# [EXERCISE DETAILS]
Below this line is a set of entries; quote exactly the lines from the line that contains "The width and" to the line that contains "Given: Click the", both lines included.

# [Records excerpted from a collection]
((
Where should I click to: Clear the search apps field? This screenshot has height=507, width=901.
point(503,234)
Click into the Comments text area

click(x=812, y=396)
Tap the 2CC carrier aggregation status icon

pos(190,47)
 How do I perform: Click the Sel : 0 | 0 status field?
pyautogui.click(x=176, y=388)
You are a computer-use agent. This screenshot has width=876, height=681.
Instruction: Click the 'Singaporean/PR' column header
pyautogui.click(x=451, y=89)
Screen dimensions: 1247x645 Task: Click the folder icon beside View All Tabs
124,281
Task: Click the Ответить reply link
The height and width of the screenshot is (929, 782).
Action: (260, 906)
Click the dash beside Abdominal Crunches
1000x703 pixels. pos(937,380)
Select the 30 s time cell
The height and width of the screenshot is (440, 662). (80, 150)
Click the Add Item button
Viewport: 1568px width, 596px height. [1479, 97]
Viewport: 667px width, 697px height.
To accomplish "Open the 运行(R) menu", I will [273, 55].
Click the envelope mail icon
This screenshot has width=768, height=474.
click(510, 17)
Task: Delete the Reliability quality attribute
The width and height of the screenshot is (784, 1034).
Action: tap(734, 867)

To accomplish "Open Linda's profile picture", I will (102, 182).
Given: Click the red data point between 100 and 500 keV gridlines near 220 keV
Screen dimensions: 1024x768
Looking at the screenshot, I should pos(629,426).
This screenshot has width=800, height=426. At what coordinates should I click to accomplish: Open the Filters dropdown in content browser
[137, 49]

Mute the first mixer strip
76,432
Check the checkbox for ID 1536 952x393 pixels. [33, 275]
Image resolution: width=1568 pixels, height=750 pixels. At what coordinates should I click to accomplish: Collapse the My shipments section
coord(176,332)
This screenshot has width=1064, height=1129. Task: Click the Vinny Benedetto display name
))
# [WRITTEN ANSWER]
The width and height of the screenshot is (784, 1034).
Action: tap(734, 867)

To accomplish "Open Linda's profile picture", I will (102, 182).
Given: Click the red data point between 100 and 500 keV gridlines near 220 keV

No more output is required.